Many of these factors are common among companies with subsidiaries and no single factor alone typically supports disregarding distinct corporate identity. For example, appointing officers and directors common to both the parent and the subsidiary is standard practice for efficient business operations.
Best Practices to Prove Corporate Identity and Avoid Veil Piercing
Below are best practices that legal departments can take to demonstrate evidence that a subsidiary has a distinct corporate identity. Taken together, these will reduce the risk of a court piercing the corporate veil of a subsidiary to access the parent company’s assets to satisfy a judgement.
- Securing separate insurance policies for each subsidiary sufficient to pay out most court judgement. If the plaintiff can collect a judgment from the subsidiary’s insurer, courts are less likely to permit a plaintiff to reach the assets of a parent company.
- Properly capitalize each subsidiary to meet statutory capitalization requirements and have a reasonable amount of funds to operate its business activities. This avoids an argument that the subsidiary is “thinly capitalized” and does not have a distinct identity.
- Maintaining an arms-length position on all intercompany transactions with the subsidiary, particularly for loans and credit arrangements.
- Maintaining a corporate finance operation (debt and equity) that is appropriate for the type of business the subsidiary operates.
- The subsidiary should hire and fire its own employees and pay their salaries from the subsidiary’s own funds.
- Avoid references to the subsidiary as a division or department of the parent company.
- Maintain distinct bank accounts, credits cards, and other financial services for the subsidiary.
- Ensure that the subsidiary’s corporate actions are properly documented and follow statutory procedures (e.x., annual shareholder and director meetings).

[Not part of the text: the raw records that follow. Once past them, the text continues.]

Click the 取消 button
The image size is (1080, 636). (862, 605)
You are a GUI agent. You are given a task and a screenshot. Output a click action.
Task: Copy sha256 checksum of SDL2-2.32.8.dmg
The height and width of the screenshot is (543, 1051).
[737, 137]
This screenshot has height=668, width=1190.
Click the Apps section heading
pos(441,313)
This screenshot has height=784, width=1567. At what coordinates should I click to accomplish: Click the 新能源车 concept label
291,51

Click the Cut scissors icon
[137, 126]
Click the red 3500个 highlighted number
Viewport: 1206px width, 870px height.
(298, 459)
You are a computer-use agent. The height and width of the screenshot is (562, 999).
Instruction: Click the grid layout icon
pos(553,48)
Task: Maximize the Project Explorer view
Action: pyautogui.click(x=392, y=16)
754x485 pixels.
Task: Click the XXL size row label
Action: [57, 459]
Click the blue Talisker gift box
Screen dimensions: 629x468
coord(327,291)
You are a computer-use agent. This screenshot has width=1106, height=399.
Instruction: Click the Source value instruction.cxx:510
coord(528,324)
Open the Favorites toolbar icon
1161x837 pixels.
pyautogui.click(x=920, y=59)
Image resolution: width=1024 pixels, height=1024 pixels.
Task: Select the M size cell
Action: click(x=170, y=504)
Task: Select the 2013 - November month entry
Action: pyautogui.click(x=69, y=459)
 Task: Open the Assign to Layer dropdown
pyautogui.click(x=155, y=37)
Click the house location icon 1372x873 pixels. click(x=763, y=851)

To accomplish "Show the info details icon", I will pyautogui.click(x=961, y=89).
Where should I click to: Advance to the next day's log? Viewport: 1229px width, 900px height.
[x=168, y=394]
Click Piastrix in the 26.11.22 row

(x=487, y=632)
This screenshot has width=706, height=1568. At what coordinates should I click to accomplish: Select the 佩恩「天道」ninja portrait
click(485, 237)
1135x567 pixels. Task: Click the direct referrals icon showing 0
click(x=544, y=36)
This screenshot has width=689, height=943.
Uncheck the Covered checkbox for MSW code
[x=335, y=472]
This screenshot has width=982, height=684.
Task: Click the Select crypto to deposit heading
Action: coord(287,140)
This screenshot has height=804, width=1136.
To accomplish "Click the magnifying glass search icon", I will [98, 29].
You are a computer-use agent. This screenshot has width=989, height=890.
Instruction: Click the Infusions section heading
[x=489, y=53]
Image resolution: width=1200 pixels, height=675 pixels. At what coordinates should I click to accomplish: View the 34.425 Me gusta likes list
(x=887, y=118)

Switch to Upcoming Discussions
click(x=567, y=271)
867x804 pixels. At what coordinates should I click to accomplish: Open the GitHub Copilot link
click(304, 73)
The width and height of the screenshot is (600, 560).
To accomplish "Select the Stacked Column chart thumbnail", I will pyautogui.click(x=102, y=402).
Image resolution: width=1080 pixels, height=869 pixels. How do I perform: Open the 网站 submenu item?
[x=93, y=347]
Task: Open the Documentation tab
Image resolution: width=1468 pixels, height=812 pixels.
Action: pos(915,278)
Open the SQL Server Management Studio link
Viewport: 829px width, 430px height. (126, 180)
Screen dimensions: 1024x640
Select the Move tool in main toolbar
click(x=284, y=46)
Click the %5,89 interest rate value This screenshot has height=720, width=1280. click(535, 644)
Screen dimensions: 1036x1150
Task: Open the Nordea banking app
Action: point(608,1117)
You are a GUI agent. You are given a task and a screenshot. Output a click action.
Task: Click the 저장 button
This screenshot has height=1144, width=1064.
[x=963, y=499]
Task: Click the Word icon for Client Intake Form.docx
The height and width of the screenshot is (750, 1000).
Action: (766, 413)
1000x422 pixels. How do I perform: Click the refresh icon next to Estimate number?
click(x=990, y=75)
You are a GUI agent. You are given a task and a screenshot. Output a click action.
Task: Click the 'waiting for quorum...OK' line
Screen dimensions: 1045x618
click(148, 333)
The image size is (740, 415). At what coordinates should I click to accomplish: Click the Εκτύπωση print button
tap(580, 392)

- Documenting the reasons for the subsidiary’s capital structure and its levels of equity and debt
- Holding separate meetings of each subsidiary’s board of directors or having each board sign its own unanimous written consents (avoid omnibus resolutions).
- Filing separate tax returns and corporate annual reports.
It is important for companies to implement these best practices of corporate subsidiary management to produce evidence of the distinct corporate identity of the subsidiary. Failure to do so may result in parent assets being collectable to satisfy judgments of a successful plaintiff claim made against a subsidiary.
The data and documentation that supports these best practices is typically centralized in a legal entity management system that allows monitoring and reporting of data for specific subsidiaries.